ROTTERDAM 40 – “A Year Without a Summer” di Tan Chui Mui (Return of the Tiger)
Il nuovo film di Tan Chui Mui è un po’ la storia di un buco nero. Questo buco nero si chiama Azam, un cantante che ritorna nel suo villaggio natale in visita a una coppia di amici. Come nel suo precedente Love Conquers All (con cui vinse Rotterdam qualche anno fa), Tan costruisce con clamorosa economia di mezzi un’atmosfera indeterminata di fascino irresistibile
Il cinema malese che negli ultimi anni passa nei principali festival internazionali è riconoscibile quasi alla prima occhiata: minimalismo “spinto”, parsimonia di dialoghi, uso “virtuoso” e disciplinato del digitale per raccontare storie anche ambiziose o arditamente letterarie con pochi mezzi, assetto visivo semplice ma limpido. È inoltre facile notare come, in molti casi, i nomi che circolano sempre gli stessi: nei titoli di coda troviamo, pressoché invariabilmente, l’apporto collaborativo di volta in volta alla regia, alla sceneggiatura, alla produzione e quant’altro di Liew Sang Tat, Ho Yuhang, Woo Ming Jin, Amir Muhammad, James Lee e alcuni altri.
Tra questi, Tan Chui Mui, vincitrice a Rotterdam quattro anni fa con Love Conquers All. Il suo nuovo, splendido Year Without a Summer è un po’ la storia di un buco nero. Questo buco nero si chiama Azam, un cantante che ritorna nel suo villaggio natale in visita a una coppia di amici. Tutti e tre vanno in gita in barca, a pescare di notte su un’isola vicina. Poi, per gioco, Azam e la moglie fanno a gara a chi sta più in apnea. Ma Azam non torna più in superficie. Letteralmente, scompare. Iniziano le ricerche, ma non ci interessano: parte un lungo flashback sulla sua infanzia. La fuga dal villaggio, la morte del nonno, il primo impiego, le prime amicizie…

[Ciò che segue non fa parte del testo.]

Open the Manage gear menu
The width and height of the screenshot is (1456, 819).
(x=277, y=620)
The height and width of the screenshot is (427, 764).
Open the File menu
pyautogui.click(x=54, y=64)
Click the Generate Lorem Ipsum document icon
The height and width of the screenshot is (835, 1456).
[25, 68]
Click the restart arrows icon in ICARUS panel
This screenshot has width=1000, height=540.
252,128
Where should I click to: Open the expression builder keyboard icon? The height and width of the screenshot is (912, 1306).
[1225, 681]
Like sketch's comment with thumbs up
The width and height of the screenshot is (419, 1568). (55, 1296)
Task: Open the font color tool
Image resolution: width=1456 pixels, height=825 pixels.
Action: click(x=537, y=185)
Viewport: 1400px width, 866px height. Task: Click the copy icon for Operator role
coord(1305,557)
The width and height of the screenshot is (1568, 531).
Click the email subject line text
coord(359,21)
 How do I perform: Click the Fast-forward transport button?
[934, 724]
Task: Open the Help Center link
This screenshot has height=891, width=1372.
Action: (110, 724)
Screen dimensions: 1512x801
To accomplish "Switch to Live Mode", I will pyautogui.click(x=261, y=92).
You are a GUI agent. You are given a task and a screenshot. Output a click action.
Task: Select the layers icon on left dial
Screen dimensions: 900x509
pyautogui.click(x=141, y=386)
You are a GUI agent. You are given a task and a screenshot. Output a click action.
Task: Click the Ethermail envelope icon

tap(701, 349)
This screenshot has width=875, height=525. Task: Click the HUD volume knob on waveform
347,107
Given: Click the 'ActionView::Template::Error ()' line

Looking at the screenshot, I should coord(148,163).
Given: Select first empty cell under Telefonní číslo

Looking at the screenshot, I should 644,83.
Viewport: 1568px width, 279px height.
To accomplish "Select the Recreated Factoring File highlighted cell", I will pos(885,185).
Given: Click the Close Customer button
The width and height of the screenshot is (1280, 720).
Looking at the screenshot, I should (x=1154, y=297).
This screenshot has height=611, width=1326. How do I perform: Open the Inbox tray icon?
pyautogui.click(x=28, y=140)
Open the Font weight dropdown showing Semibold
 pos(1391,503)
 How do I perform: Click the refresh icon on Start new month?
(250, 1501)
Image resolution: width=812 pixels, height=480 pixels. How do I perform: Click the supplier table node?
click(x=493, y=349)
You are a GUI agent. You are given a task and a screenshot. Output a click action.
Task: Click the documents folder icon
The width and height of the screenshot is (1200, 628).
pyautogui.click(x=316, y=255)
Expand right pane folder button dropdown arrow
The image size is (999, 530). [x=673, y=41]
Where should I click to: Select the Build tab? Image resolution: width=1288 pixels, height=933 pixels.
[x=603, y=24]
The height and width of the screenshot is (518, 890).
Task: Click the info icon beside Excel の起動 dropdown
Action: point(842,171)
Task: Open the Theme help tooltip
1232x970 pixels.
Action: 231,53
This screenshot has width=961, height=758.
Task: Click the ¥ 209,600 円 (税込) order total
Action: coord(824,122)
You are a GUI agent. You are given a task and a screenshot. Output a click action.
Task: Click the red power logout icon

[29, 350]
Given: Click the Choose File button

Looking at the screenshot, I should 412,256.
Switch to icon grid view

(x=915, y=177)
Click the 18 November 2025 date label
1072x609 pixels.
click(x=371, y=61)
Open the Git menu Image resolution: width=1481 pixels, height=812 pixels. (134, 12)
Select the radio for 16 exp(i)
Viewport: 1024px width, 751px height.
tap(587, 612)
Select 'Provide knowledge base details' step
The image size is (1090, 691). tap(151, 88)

Da sempre in quieta fuga da tutto e da tutti, Azam è chiuso dietro una tranquilla e distaccata indifferenza. È una non-persona, un “quid” non meglio identificabile. È letteralmente il negativo di un personaggio, il suo misterioso e opaco “lato-b”. Volendo ricorrere a una metafora più volte impiegata dal film, è come una sirena al contrario, testa di pesce e gambe di donna. La parte che di lui viene mostrata, è quella che non fa vedere niente, refrattaria a qualsiasi definizione.
Anche Year Without a Summer è un film “invertito” – e certo non solo perché la seconda metà è un unico lungo flashback. È come se, volendo dipingere Azam, Tan si accorgesse che tutto sommato, vista l’impenetrabilità del personaggio, il retro della tela gli assomiglia più del ritratto dall’altro lato. E quindi è come se decidesse di girare il quadro dall’altra parte e di esporlo così.
Tutta la prima parte è letteralmente un brancolare nel buio. Nulla più che la luce tenue della luna illumina i tre personaggi in barca. Chiacchiere e gesti scivolano via; la macchina da presa sembra catturarli un attimo prima che diventino materia narrativa, nella loro sospensione per così dire ancora vergine. E in effetti, di quelle chiacchiere, solo le due-tre battute rigorosamente più improbabili si dimostreranno cruciali nell’altra metà del film. Quindi una costruzione c’è, ma è talmente sottile che l’attenzione cade piuttosto nella massa di vuoto che preme tutt’intorno. Di questa fascinosissima alchimia atmosferica, ottenuta con la più clamorosa economia di mezzi produttivi e stilistici, è epitome particolarmente adeguata la scena in cui Minah (la moglie dell’amico) si immerge in apnea per scommessa: per tre minuti di fila stiamo lì, a guardare la barca in cui Azam e l’amico aspettano, ma l’essenziale si svolge altrove. E a questo altrove gli scivoliamo solo accanto.
Del resto, era già chiaro dalle primissime immagini: una sagoma nera esce dal mare e viene verso di noi, e a poco a poco riusciamo a distinguere quei tratti che poco dopo identificheremo come quelli di Azam. Ma è una apparizione che appare e basta, non “dice” nient’altro che la propria indeterminata comparsa.